También mandaba la tradición “que los ombligos de las recién nacidas fueran enterrados bajo la ceniza de la cocina, para que temprano aprendieran cual es el lugar de la mujer, y que de allí no se sale”. Blanca Sofía aprendió con el trajín diario que su lugar era el ancho mundo rural, y jamás desdeño el universo urbano donde todas sus hijas levaron anclas para en cortas temporadas regresar al nido que los vio nacer. Ellas nunca supieron que la partera irrespetaba la tradición, y lanzaba a campo abierto los ombligos de las niñas nacidas en sus manos.

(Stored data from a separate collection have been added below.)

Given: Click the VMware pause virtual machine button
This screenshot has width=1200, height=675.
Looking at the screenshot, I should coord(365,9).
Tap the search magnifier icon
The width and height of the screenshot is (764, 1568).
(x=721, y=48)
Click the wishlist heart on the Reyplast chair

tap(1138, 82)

La inspiración poética del maestro Luis Carlos Gonzales compendia la existencia y el diario vivir de Blanca Sofia y de todas sus congéneres:
“Porque inclinaste tu frente/sobre el altar de las eras/aprendí a querer el surco, mi dulce madre labriega/Porque aprendí a querer la espiga/ y el agüita que la alienta/ Porque le enseñaste al sol/a tejer con miel la huerta/y al ruiseñor tus canciones jardineras/aprendí a querer la luz/que madura las cosechas/y las semillas que gritan/tu nombre cuando revientan/Porque enseñaste una flor/a cada mañana nueva/aprendí a querer las tardes/que son como tú: morenas/porque enseñaste que el sol/también espiga las penas/aprendí a querer la vida/mi dulce madre labriega”.